Die Entscheidung des Europäischen Gerichtshofs (EuGH) vom vergangenen Dienstag wurde lange prophezeit, ersehnt und gefürchtet. Die 28 Richter hatten über eine Klage gegen Facebook zu entscheiden, es ging um die Speicherung der personenbezogenen Daten von europäischen Facebook-Nutzern auf Servern in den USA. So weit, so banal. Das Urteil das jetzt gesprochen wurde, beschäftigt sich allerdings nur am Rande mit der eigentlichen Problematik Facebooks, es wurde daraus ein Grundsatzurteil zur Rechtmäßigkeit des Safe-Harbor-Abkommens auf dem die Datenübertragung beruhte.

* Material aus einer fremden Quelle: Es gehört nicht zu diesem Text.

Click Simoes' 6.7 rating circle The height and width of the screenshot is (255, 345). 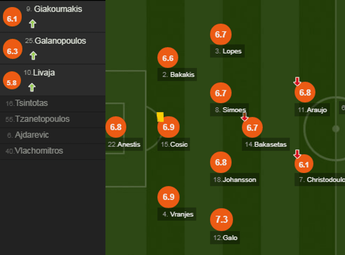[x=220, y=93]
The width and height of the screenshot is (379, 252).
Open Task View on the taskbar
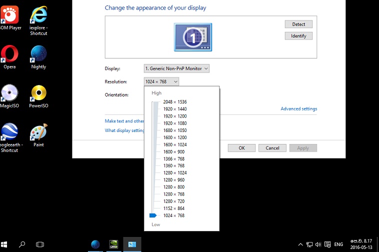point(40,245)
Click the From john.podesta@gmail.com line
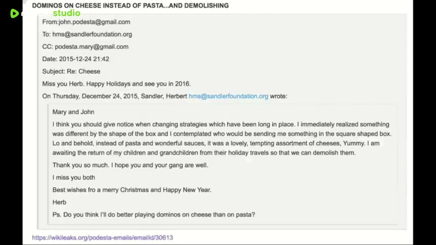436x245 pixels. [86, 22]
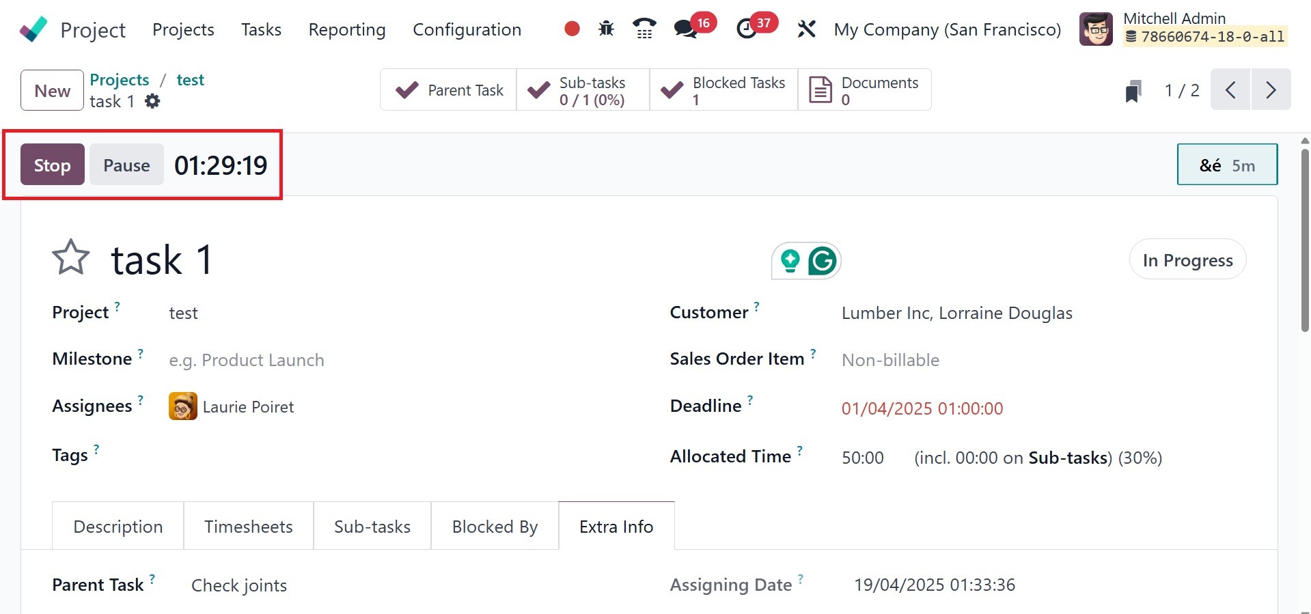Image resolution: width=1311 pixels, height=614 pixels.
Task: Open the VoIP phone dialer icon
Action: (x=644, y=29)
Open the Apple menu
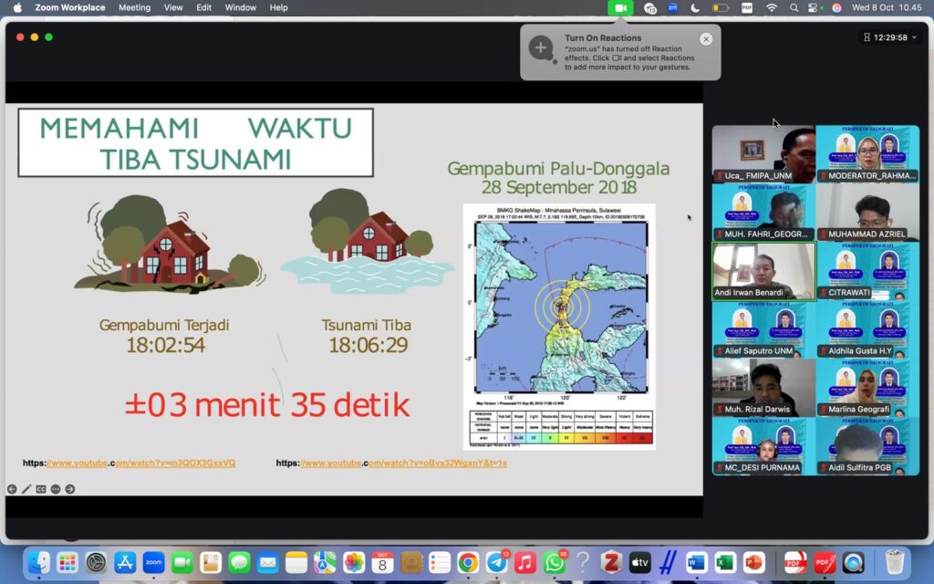Image resolution: width=934 pixels, height=584 pixels. click(17, 7)
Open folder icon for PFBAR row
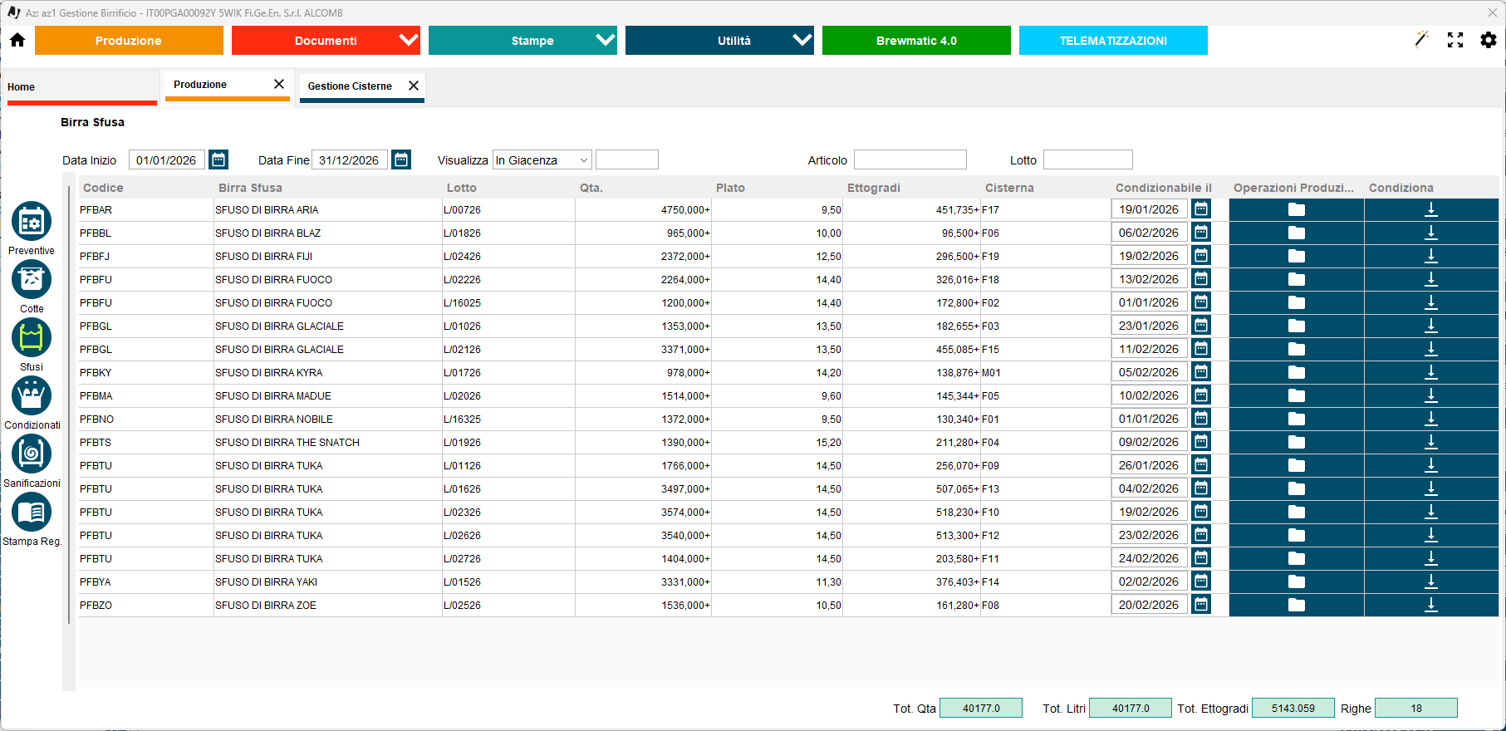Screen dimensions: 1506x731 [x=1296, y=210]

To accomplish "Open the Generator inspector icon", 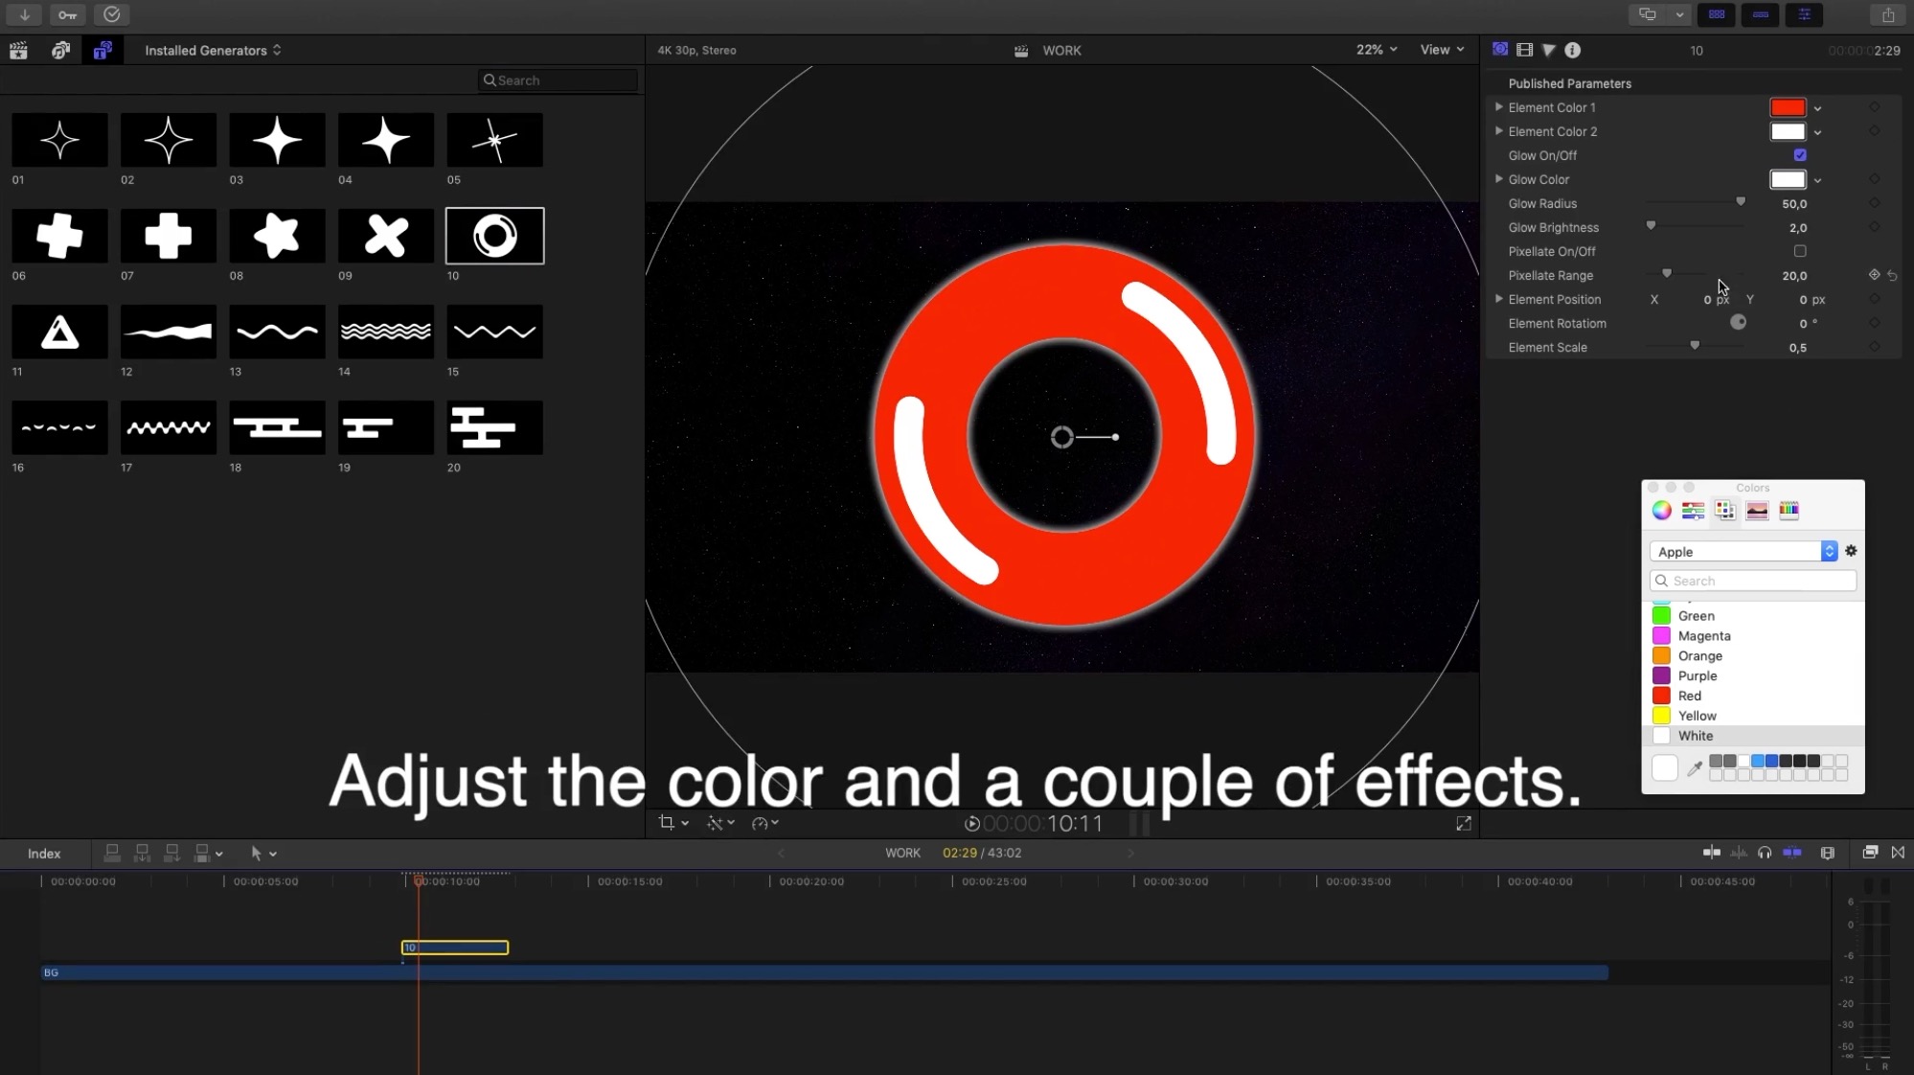I will point(1500,50).
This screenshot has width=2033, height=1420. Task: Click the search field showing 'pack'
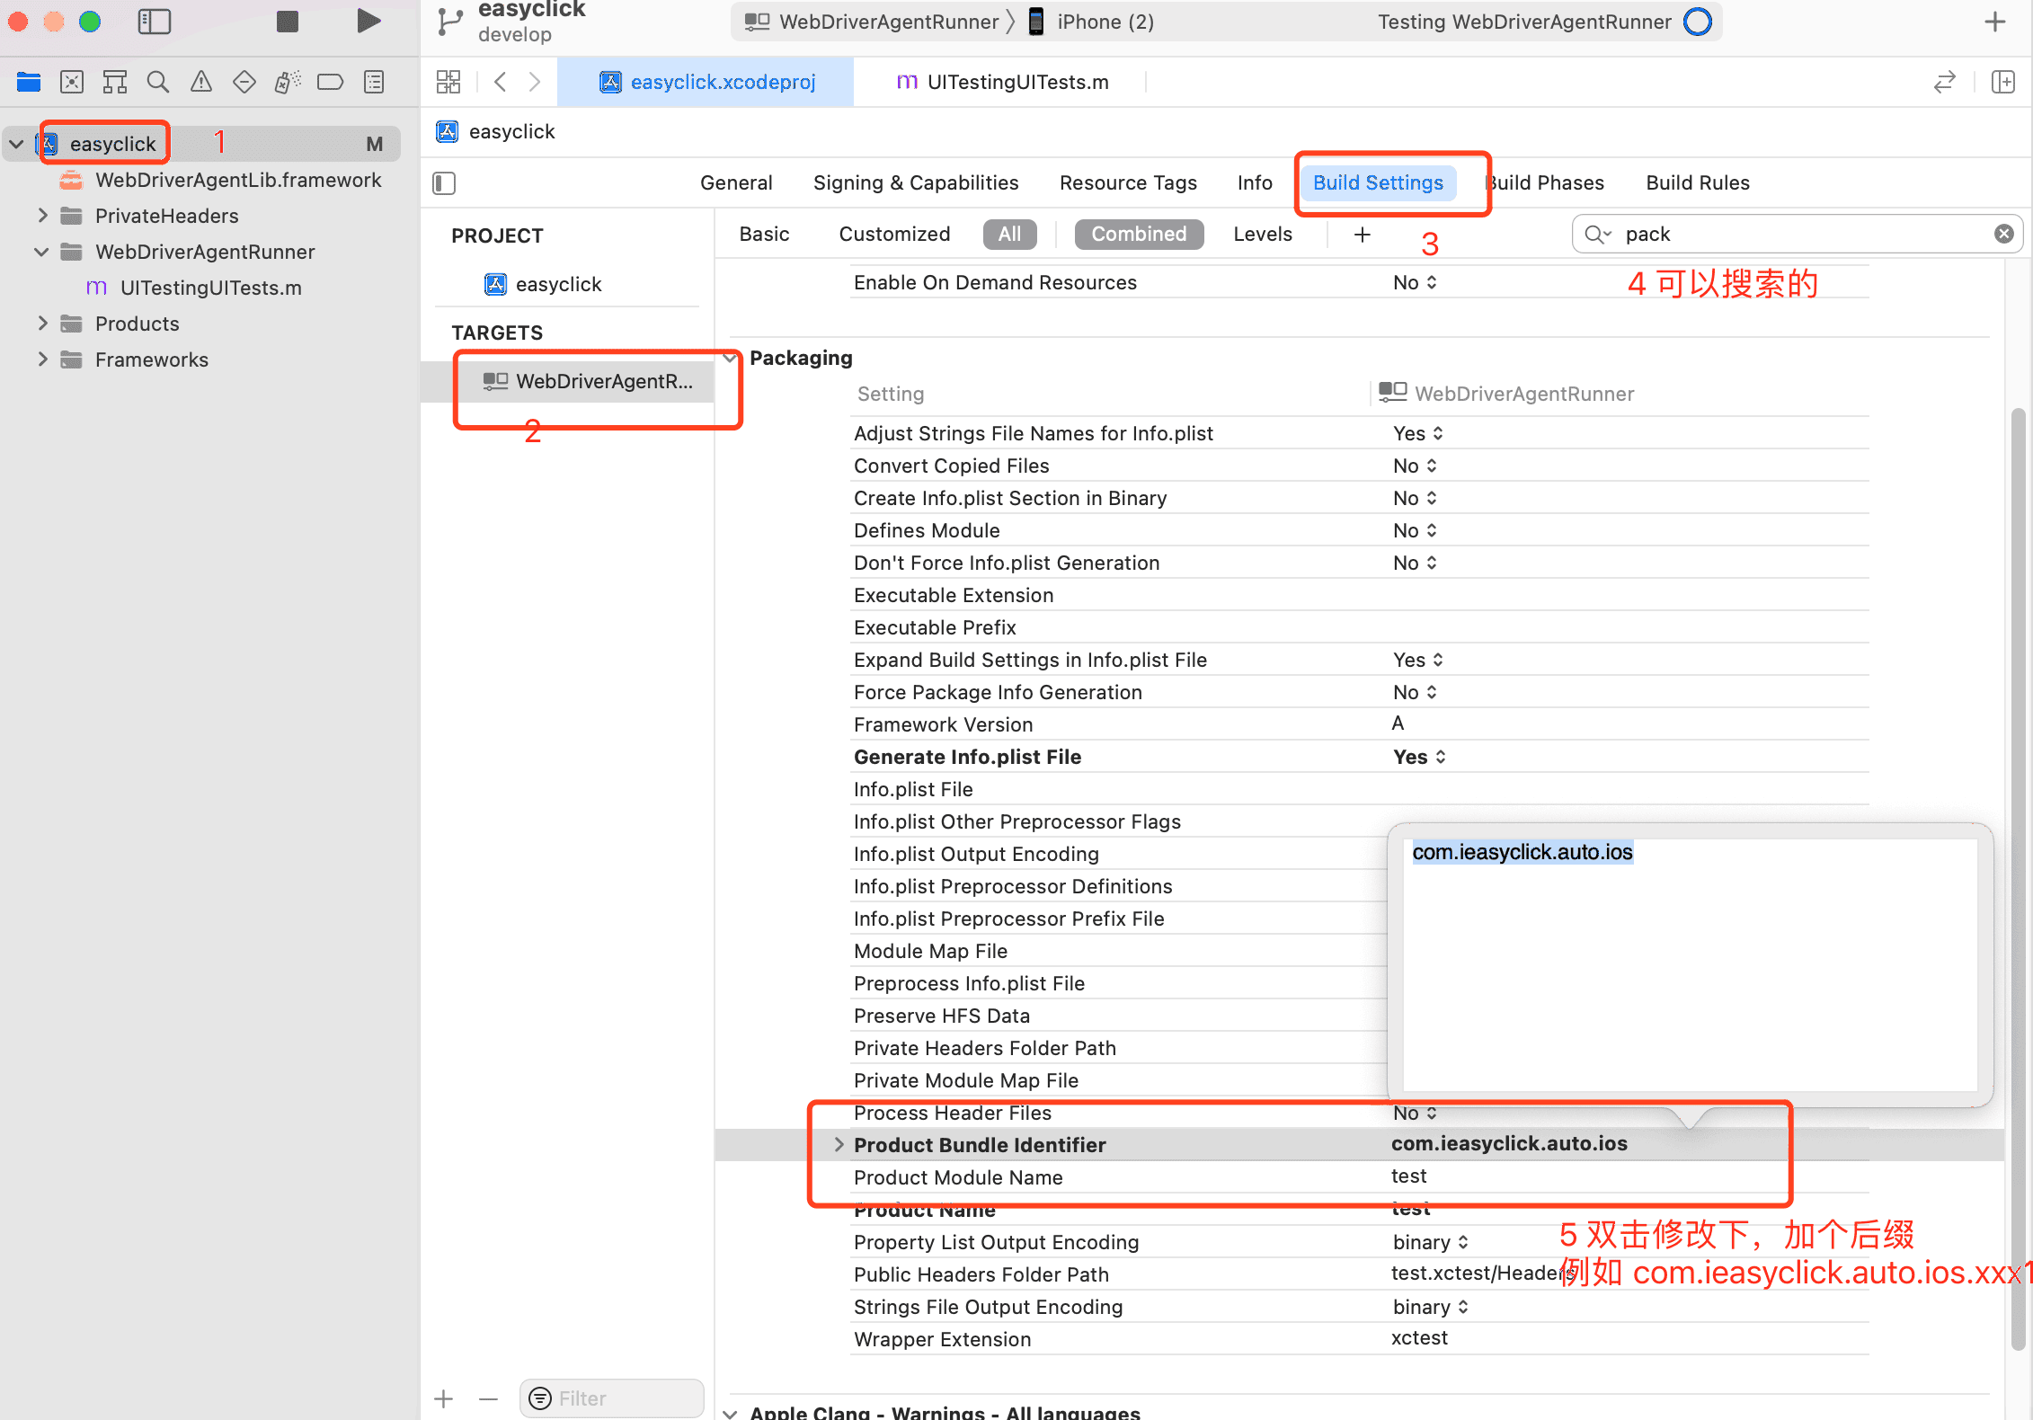click(1797, 234)
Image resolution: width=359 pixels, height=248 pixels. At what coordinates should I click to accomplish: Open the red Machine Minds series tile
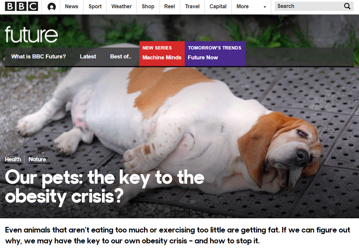pos(162,53)
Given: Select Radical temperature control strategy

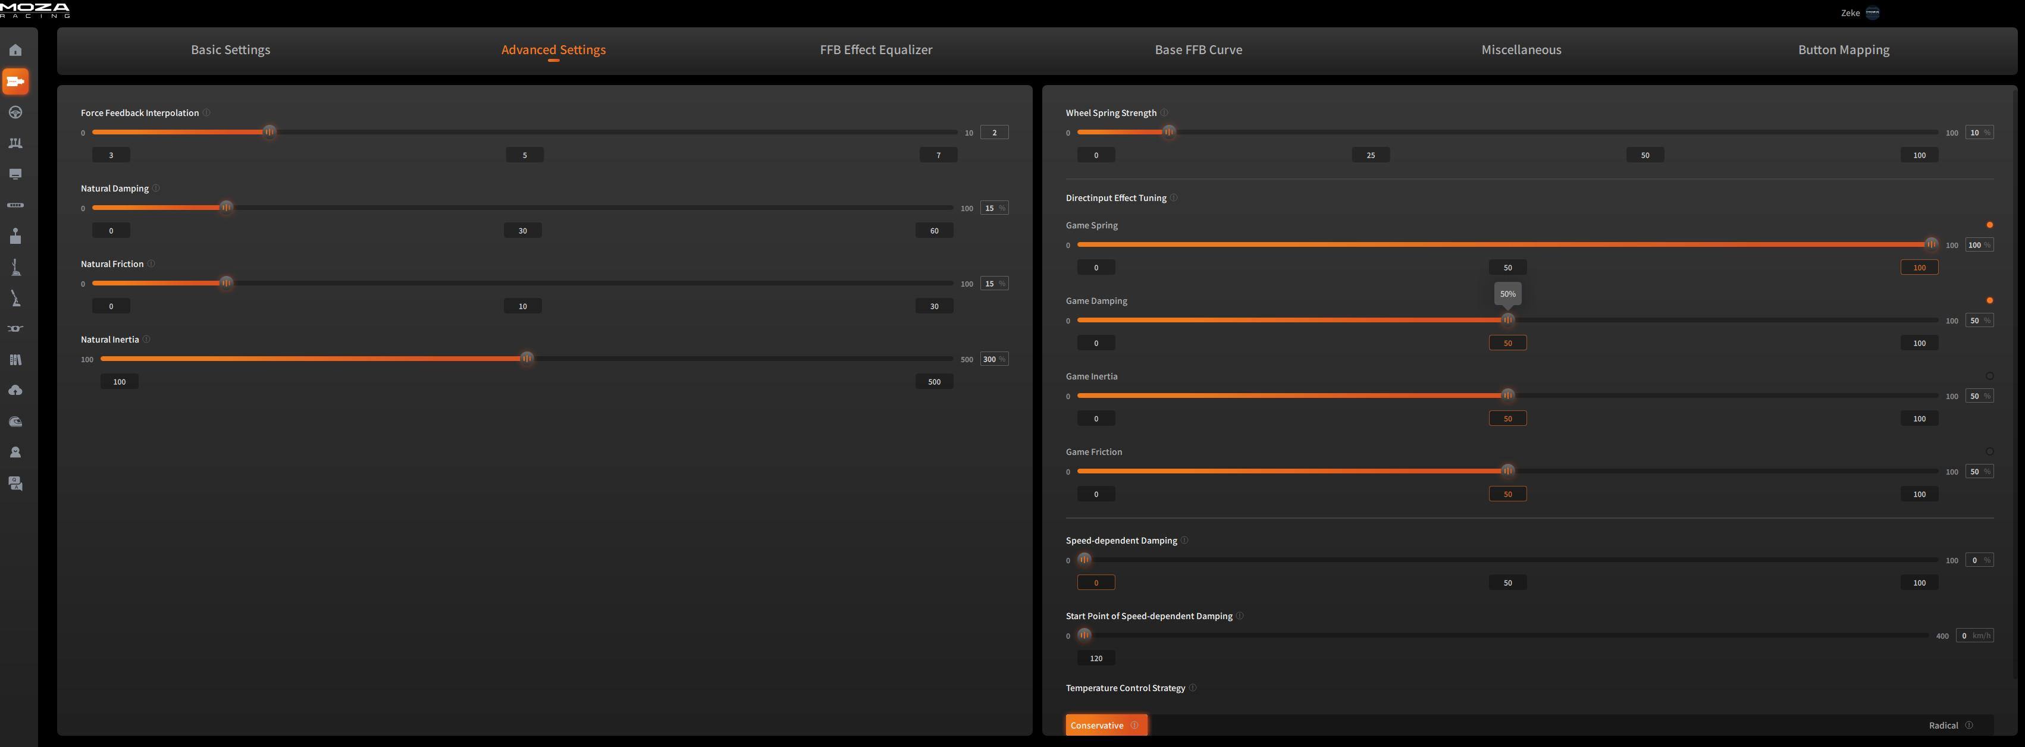Looking at the screenshot, I should (x=1942, y=725).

Oder eben dessen fehlende Rechtmäßigkeit. Denn genau das ist das Ergebnis, zu dem die Richter gekommen sind. Die Gründe sind nachvollziehbar, zumindest aus europäischer Sicht: die fehlenden Möglichkeiten der Europäer in den USA die Löschung ihrer Daten zu verlangen, bzw. deren Missbrauch von einem Gericht klären zu lassen, waren eines der gewichtigsten Argumente des Gerichts. Achja, und dann war da noch die Sache mit der nationalen Sicherheit. In den USA werden Argumente der nationalen Sicherheit immer gewichtiger sein als die Privatsphäre der Bürger. Das mag für die Bewohner und Staatsbürger der Vereinigten Staaten akzeptabel sein, für Europäer deren Daten aber auf amerikanischen Servern liegen, ist dies ein Problem. Zurecht.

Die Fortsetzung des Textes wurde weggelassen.